Dataset content:
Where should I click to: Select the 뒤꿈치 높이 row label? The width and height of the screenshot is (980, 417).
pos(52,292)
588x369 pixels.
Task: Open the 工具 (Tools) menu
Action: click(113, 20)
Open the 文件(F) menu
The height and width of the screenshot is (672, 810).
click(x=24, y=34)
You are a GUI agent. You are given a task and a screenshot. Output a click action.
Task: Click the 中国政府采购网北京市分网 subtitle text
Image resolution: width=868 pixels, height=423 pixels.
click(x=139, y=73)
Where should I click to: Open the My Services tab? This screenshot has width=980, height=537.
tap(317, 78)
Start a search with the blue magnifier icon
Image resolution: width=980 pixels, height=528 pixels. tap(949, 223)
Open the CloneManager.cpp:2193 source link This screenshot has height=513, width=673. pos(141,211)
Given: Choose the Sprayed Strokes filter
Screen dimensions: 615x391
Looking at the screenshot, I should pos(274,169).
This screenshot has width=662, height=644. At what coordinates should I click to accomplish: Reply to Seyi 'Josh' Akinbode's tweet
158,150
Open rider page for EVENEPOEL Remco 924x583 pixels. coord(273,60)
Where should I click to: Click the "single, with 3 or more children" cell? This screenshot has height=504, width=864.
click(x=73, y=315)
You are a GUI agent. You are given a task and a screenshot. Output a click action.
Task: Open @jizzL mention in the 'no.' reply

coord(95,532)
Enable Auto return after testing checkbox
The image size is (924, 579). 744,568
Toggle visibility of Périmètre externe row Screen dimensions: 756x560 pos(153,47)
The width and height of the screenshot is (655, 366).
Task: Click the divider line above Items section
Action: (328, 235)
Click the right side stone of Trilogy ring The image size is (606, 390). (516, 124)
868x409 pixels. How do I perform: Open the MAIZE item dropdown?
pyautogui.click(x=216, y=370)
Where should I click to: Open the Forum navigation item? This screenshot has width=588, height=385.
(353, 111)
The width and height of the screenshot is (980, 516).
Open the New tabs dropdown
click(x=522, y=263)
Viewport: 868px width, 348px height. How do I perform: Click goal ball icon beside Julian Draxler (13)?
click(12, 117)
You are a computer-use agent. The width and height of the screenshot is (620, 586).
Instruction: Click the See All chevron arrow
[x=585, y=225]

Goal of the exercise: Keeping each word as it stands, transcribe every entry.

Completed exercise:
Where should I click to: Select the 뒤꿈치 높이 row label? The width and height of the screenshot is (980, 417).
pos(52,292)
588x369 pixels.
Task: Open the 工具 (Tools) menu
Action: click(113, 20)
Open the 文件(F) menu
The height and width of the screenshot is (672, 810).
click(x=24, y=34)
You are a GUI agent. You are given a task and a screenshot. Output a click action.
Task: Click the 中国政府采购网北京市分网 subtitle text
Image resolution: width=868 pixels, height=423 pixels.
click(x=139, y=73)
Where should I click to: Open the My Services tab? This screenshot has width=980, height=537.
tap(317, 78)
Start a search with the blue magnifier icon
Image resolution: width=980 pixels, height=528 pixels. tap(949, 223)
Open the CloneManager.cpp:2193 source link This screenshot has height=513, width=673. pos(141,211)
Given: Choose the Sprayed Strokes filter
Screen dimensions: 615x391
Looking at the screenshot, I should pos(274,169).
This screenshot has width=662, height=644. At what coordinates should I click to accomplish: Reply to Seyi 'Josh' Akinbode's tweet
158,150
Open rider page for EVENEPOEL Remco 924x583 pixels. coord(273,60)
Where should I click to: Click the "single, with 3 or more children" cell? This screenshot has height=504, width=864.
click(x=73, y=315)
You are a GUI agent. You are given a task and a screenshot. Output a click action.
Task: Open @jizzL mention in the 'no.' reply

coord(95,532)
Enable Auto return after testing checkbox
The image size is (924, 579). 744,568
Toggle visibility of Périmètre externe row Screen dimensions: 756x560 pos(153,47)
The width and height of the screenshot is (655, 366).
Task: Click the divider line above Items section
Action: (328, 235)
Click the right side stone of Trilogy ring The image size is (606, 390). (516, 124)
868x409 pixels. How do I perform: Open the MAIZE item dropdown?
pyautogui.click(x=216, y=370)
Where should I click to: Open the Forum navigation item? This screenshot has width=588, height=385.
(353, 111)
The width and height of the screenshot is (980, 516).
Open the New tabs dropdown
click(x=522, y=263)
Viewport: 868px width, 348px height. How do I perform: Click goal ball icon beside Julian Draxler (13)?
click(12, 117)
You are a computer-use agent. The width and height of the screenshot is (620, 586).
Instruction: Click the See All chevron arrow
[x=585, y=225]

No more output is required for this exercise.